NEW YORK – Bristol Myers Squibb announced on Tuesday that its acute myeloid leukemia drug enasidenib (Idhifa) combined with best supportive care failed to significantly extend overall survival compared to conventional regimens in relapsed and refractory patients with an IDH2 mutation.
In the Phase III IDHENTIFY trial, relapsed and refractory, IDH2-mutated AML patients were randomized to receive either enasidenib plus best supportive care or conventional treatments, such as best supportive care, best supportive care plus azacitidine, or best supportive care plus low-dose or intermediate-dose cytarabine.
The primary endpoint is overall survival. Researchers are also looking at overall response rate, duration of response, and event-free survival as secondary endpoints. No new safety signals were identified in the Phase III trial, though BMS is still conducting a full evaluation of the data and will present the results at an upcoming medical meeting.

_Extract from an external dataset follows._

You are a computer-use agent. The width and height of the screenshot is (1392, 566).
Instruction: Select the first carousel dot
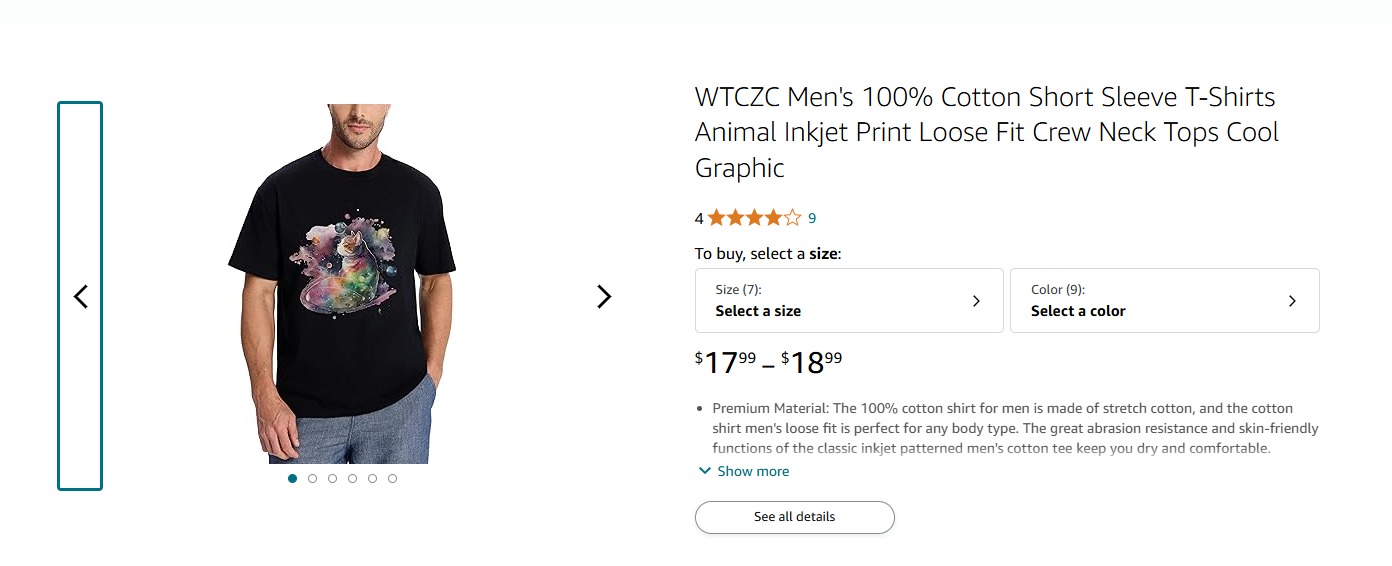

Three years ago, the US Food and Drug Administration granted BMS full approval for enasidenib as a treatment for relapsed or refractory AML characterized by an IDH2 mutation. The approval was based on data from a single-arm study involving around 200 patients.
After at least six months of treatment, 19 percent of patients in the trial experienced complete remission, defined as no evidence of disease and full recovery of blood counts, for a median of 8.2 months; 4 percent had no evidence of disease and partial recovery of blood counts for a median of 9.6 months. Additionally, 34 percent of 157 patients who needed blood transfusions at the start of the study, didn't need transfusions after enasidenib treatment.
Based on this data back in 2017, Richard Pazdur, director of FDA's Oncology Center of Excellence, said in a statement that enasidenib fills an unmet need in IDH2-mutated relapsed or refractory AML. Around 20 percent of AML patients harbor an IDH2 mutation.
"While we are disappointed by the outcome of the IDHENTIFY study, we remain confident in Idhifa's established role as a treatment option for patients with relapsed or refractory AML with an IDH2 mutation," Noah Berkowitz, senior VP of global clinical development within BMS' hematology division, said in a statement. "AML is one of the most difficult-to-treat blood cancers, and we're committed to furthering our research and improving on the standards of care for patients living with this aggressive disease."